Dr James French is an anaesthetist and Clinical Lecturer at the Australian National University. He is studying the MAS in Patient Safety and Healthcare Quality at Johns Hopkins University.
Professor Kathleen Sutcliffe is a Bloomberg Distinguished Professor at Johns Hopkins University and holds joint appointments at the Carey Business School, the School of Medicine, the Bloomberg School of Public Health, and the Armstrong Institute for Patient Safety and Quality.
The statements or opinions expressed in this article reflect the views of the authors and do not represent the official policy of the AMA, the MJA or InSight+ unless so stated.
A fantastic article! Great work Dr James French!
In general, the health care workforce has the same needs as any other skilled workforce. These are summarised by Daniel Pink as:
– Autonomy (explicit ability to make decisions within an agreed boundary);
– Mastery (having sufficient and appropriate skills for the required tasks, but not being unnecessarily burdened by trivial tasks); and
– Purpose (the clear sense that the effort put into work achieves something worthwhile).
Staff who feel supported and valued are better motivated to produce high quality work.
Institutions and professions also need to explicitly acknowledge that there are no zero-risk areas in life, and that adverse events are opportunities for learning, not punishment or humiliation.

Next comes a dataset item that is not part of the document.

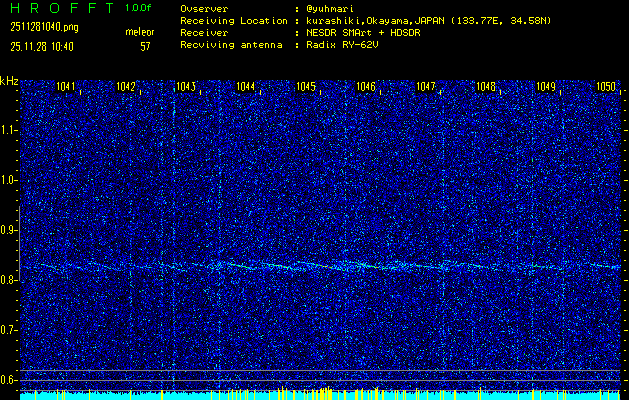Select the 0.8 frequency axis label

pos(9,280)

It would be interesting to know how a culture focussed on safety regards entrepreneurial advances. From Semmelweiss to Barry Marshall, from De Bakey to Christiaan Barnard, outliers and mavericks have advanced medicine.
If it is the case that “individuals begin to develop consistent expectations about what is important and safe behavioural norms can emerge”, can a paradigm shift ever occur? Would doctors stop referring peptic ulcer patients for surgery, risking death from bleeding or perforation, in favour of novel antibiotic treatment? Let alone excise a diseased aorta or heart, where the patient will die on the table if the surgery fails.
Oxford Prof. Sir John Bell, a researcher on the rapidly developed Astra Zeneca Covid vaccine, recently commented that concerns about the safety of the vaccine (with <1/1M death rate) probably cost hundreds of thousands of lives globally. Fear of iatrogenic danger allowed the far greater danger of the disease to run rampant.
Is safety culture, safe?
Implicit bias
You mean like the implicit bias generated in a health system where health care workers own autonomy and informed consent not considered important – such as with mandates. You don’t think that implicit bias (and resentment generated in those forced into a dilemma – accept bodily assault or lose your job) doesn’t then manifest through the health system and society in general in how we care. Ever wonder why iatrogenic is number 3 cause of mortality and morbidity – manifestation of systemic failings.
Such implicit bias that leads to progressive diminution of compassion from the health care ‘culture’!
Mandates are a violent act that are mutually exclusive with informed consent and choice (see UNESCO articles 5 and 6) ‘without disadvantage or prejudice’.
Improving the culture starts with addressing bullying and discrimination in our organisations – that is what good governance means as opposed to governing.
Following 40 years of public hospital medicine as an Emergency Physician [and Director of Medical Services] with a major focus/interest in patient safety [with published papers and scientific meeting presentations on the topic] the approach and culture aimed at improving patient safety needs a complete restructure and emphasis beginning in medical schools [on an ongoing basis throughout the training] and in addition to a revised systems approach in the clinical environment, adequate resourcing to ensure adequate consultant training and support aimed at amongst other things ensuring that adequate clinical training and support occurs 24/7. In the current environment this is not possible.